One experiences J. John Priola’s black and white gelatin silver prints as one would a good poem. There is an elegance to the ordering and space within each picture frame, and an invitation to read beyond the ordinary. Consistently, his work awakens all the senses to experience an inner and outer reflection. By focusing the camera on what’s not there, he allows the invisible to become visible. In his Farmhouse series, made collectively over a six-year period, Priola found himself in locations across the country where he could stay with friends. With his 4 X 5 camera, he would spend time with the land making pictures of the space left by farmhouses, defined by the remaining trees.
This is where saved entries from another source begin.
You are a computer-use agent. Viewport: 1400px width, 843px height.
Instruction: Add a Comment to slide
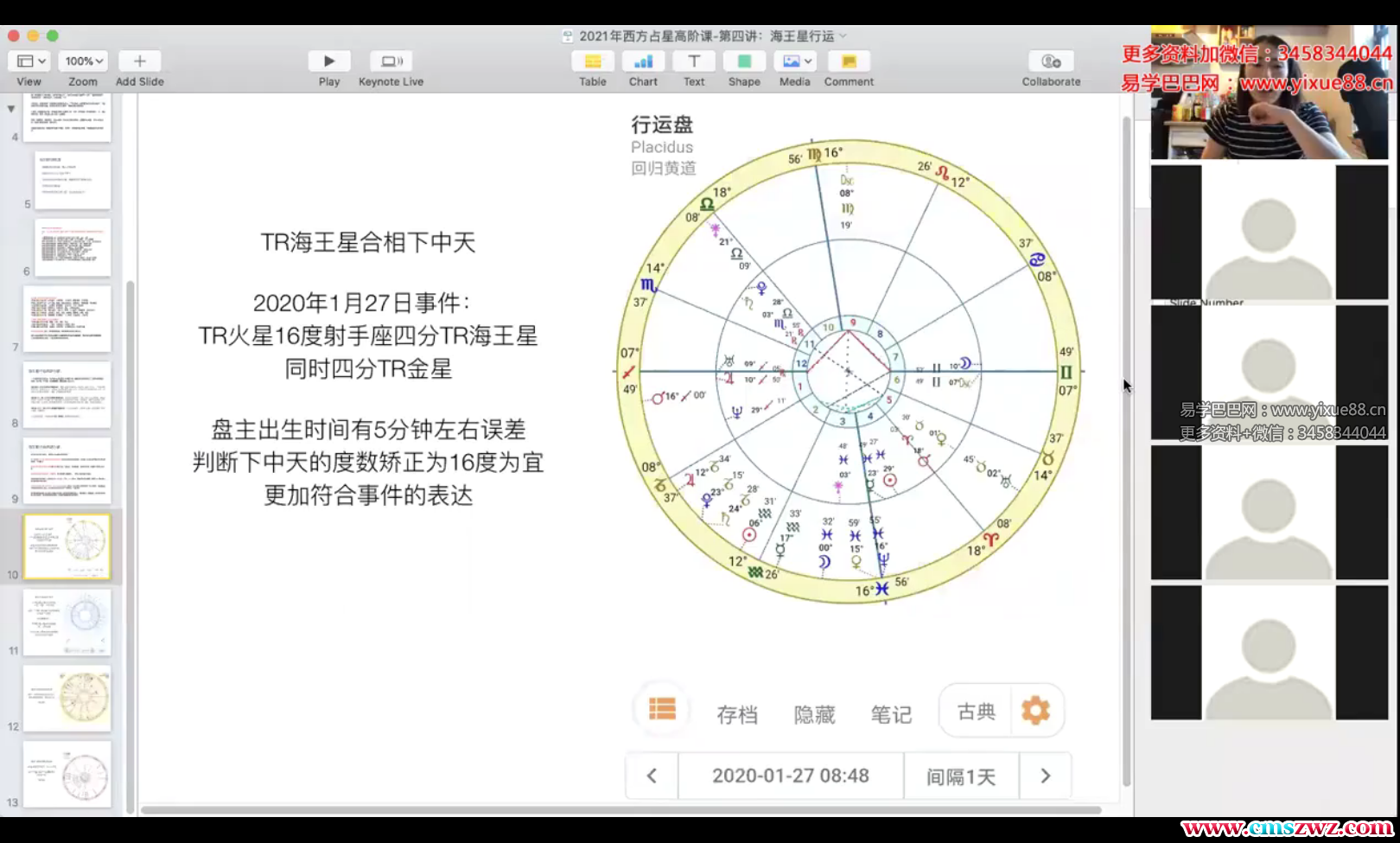point(849,61)
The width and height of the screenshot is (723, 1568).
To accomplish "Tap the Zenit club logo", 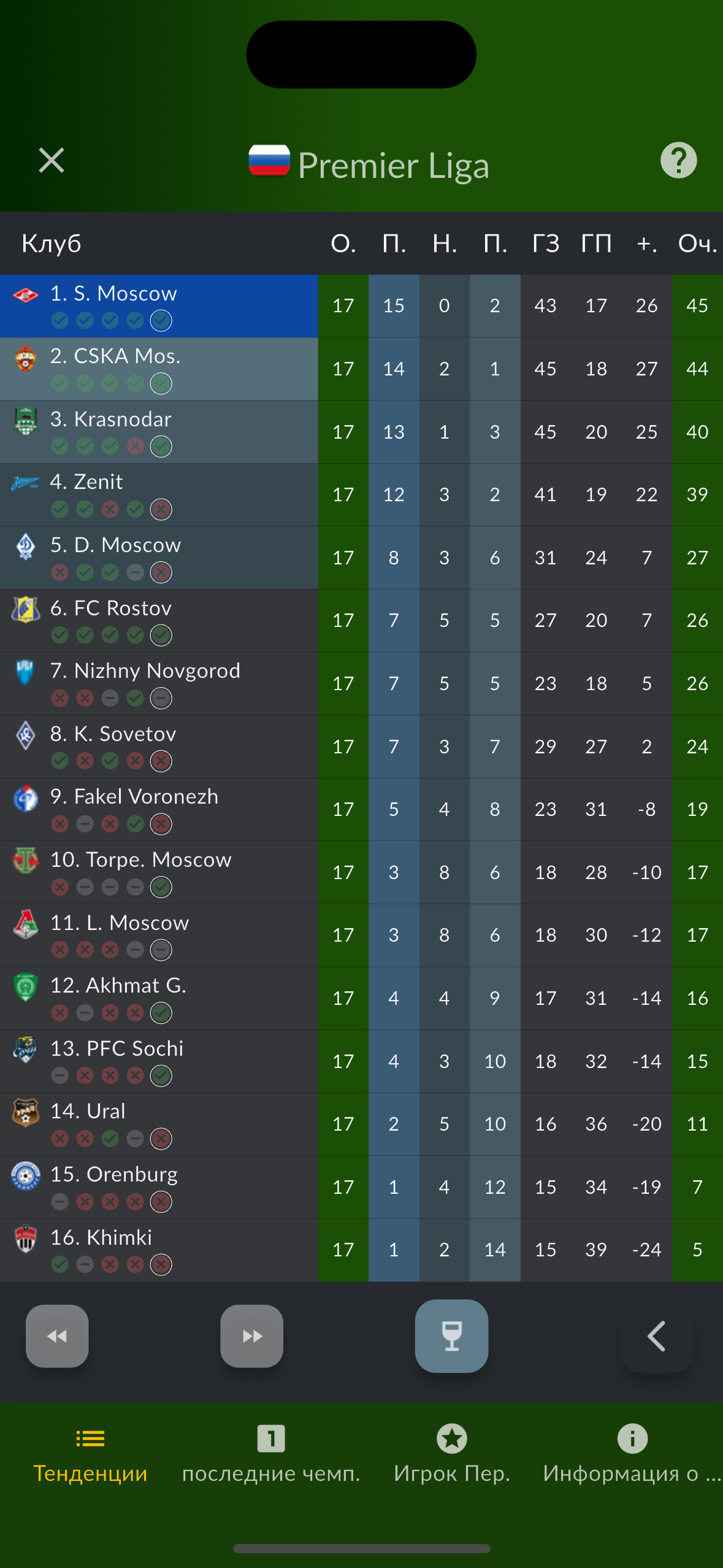I will pyautogui.click(x=26, y=483).
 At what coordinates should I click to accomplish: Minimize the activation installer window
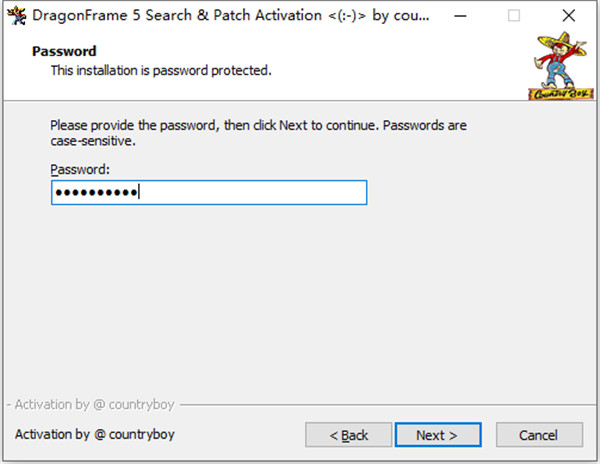click(x=460, y=16)
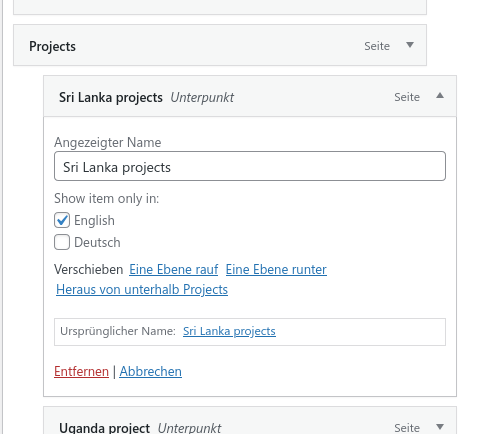Enable the Deutsch language checkbox
This screenshot has width=495, height=434.
62,242
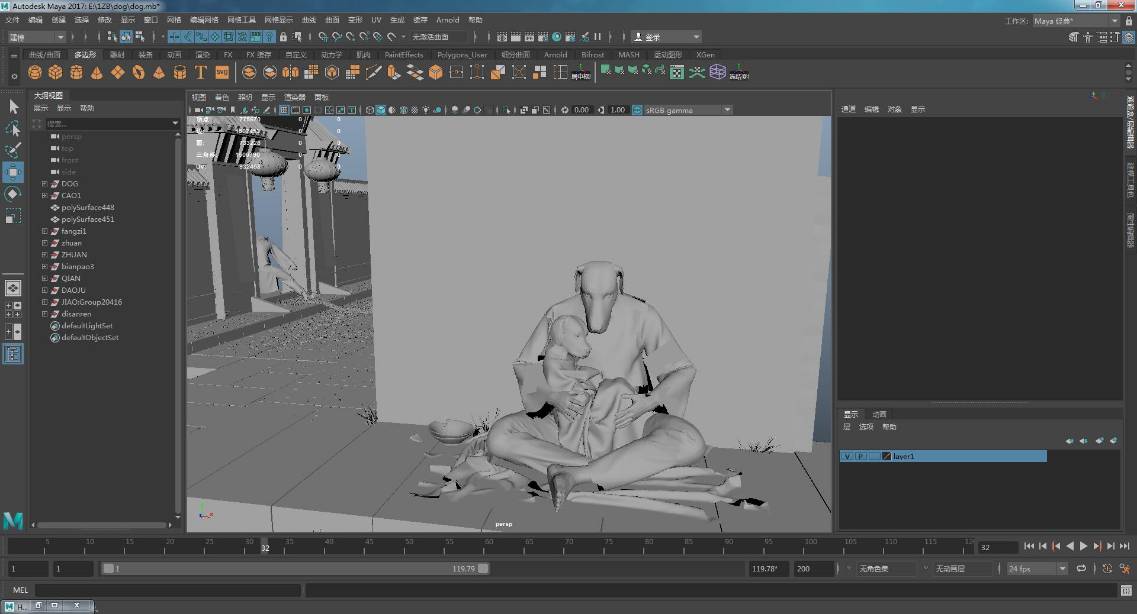1137x614 pixels.
Task: Click the polygon Type text tool icon
Action: coord(200,72)
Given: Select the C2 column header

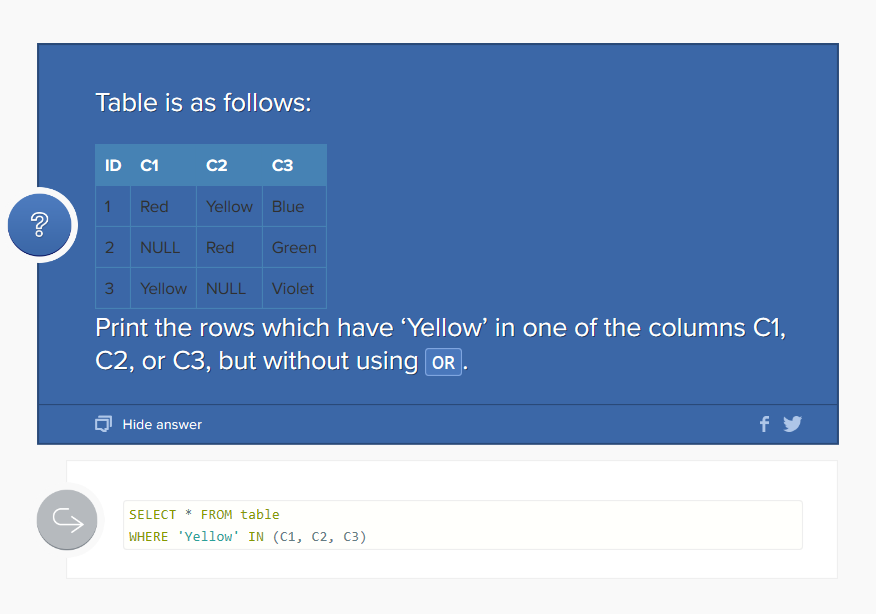Looking at the screenshot, I should pyautogui.click(x=216, y=166).
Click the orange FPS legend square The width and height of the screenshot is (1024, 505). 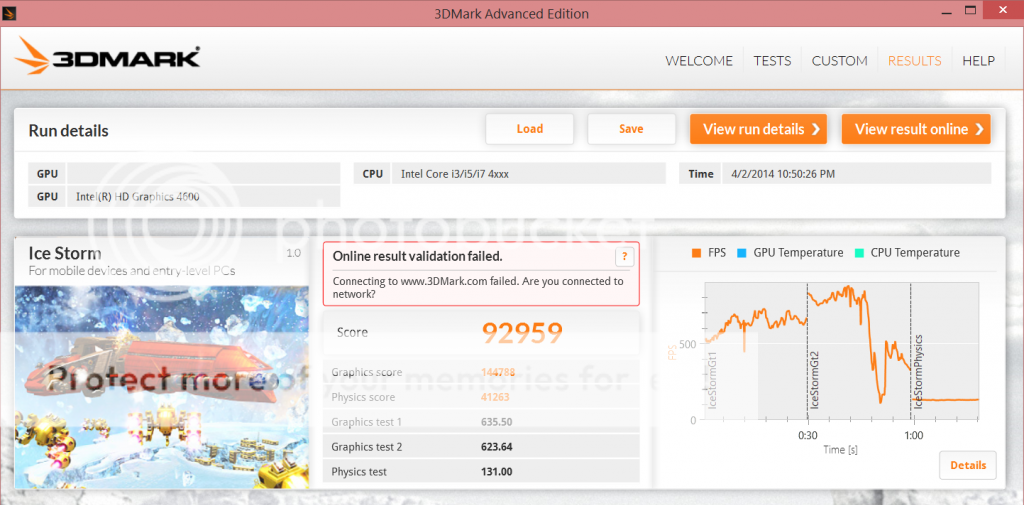(x=695, y=253)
For more than thirty-five years, the camera has been a constant companion for Richard Whittaker on road trips to the desert and national parks. Coupled with an innate curiosity, Whittaker finds himself in strange lands where anthropomorphic rock formations invite allegorical ruminations. Through the eyes of the artist, one is transported to a land laden with stories. Using a 35 mm, a digital, and at times a point and shoot camera, he is able to dramatic compositions. Light, a quiet force in Whittaker's landscapes, has an otherworldly pull.